Start with the bittersweet premise: For years, Lizzie Morrison (Emily Mortimer), the mother of a deaf 9-year-old named Frankie, has been writing letters to her son pretending to be his merchant-seaman father. Frankie writes back, of course, and Lizzie answers. She has been doing it for years, regaling Frankie with Dad's exotic travels, never dreaming that the ship whose name she made up would one day dock in the town where they live.

How to grant her son his wish to meet his father when the dad he imagines isn't real? She decides to hire an itinerant seaman (Gerard Butler) to play the boy's pop for a day. Who knew a bond would form between them? Who knew that she would fall for him, too?

Andrea Gibb's understated script and Shona Auerbach's restrained direction make "Dear Frankie" a quietly powerful film. Mortimer strikes just the right balance of devotion to her son and fear. Butler, last seen in "The Phantom of the Opera," moves at just the right pace from gruff skeptic _ in it for the money _ to loner who finds a family.

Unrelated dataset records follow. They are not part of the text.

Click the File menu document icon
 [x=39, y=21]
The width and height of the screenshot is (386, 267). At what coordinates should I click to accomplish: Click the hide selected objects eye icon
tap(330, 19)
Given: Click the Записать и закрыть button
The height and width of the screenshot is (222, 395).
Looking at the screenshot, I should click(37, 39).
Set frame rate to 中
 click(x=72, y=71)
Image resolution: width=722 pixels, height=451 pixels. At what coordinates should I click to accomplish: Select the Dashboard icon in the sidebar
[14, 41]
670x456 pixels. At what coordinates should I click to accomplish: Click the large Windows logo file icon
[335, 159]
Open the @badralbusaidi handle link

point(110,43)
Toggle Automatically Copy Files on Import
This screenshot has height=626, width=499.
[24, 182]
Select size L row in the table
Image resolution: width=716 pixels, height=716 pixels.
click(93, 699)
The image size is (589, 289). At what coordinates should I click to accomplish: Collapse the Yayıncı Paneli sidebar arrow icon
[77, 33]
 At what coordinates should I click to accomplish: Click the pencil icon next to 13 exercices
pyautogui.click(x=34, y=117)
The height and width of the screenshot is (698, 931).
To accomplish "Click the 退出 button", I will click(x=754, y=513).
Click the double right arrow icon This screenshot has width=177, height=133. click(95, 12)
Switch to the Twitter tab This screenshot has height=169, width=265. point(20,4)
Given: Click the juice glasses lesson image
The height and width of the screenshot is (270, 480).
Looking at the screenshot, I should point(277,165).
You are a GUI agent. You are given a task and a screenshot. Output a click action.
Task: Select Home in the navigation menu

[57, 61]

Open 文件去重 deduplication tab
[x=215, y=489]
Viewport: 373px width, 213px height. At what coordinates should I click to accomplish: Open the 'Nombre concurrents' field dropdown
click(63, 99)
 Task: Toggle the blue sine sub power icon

At the center of it all is Jack McElhone, whose graceful performance holds the story together. His Frankie may be deaf, but he's no pushover.

There are complications, of course (will Frankie's real father surface at some point?), and the music tends to overwhelm some scenes. Yet, you come away from "Dear Frankie" knowing you've seen something special, not in your head, but in your heart.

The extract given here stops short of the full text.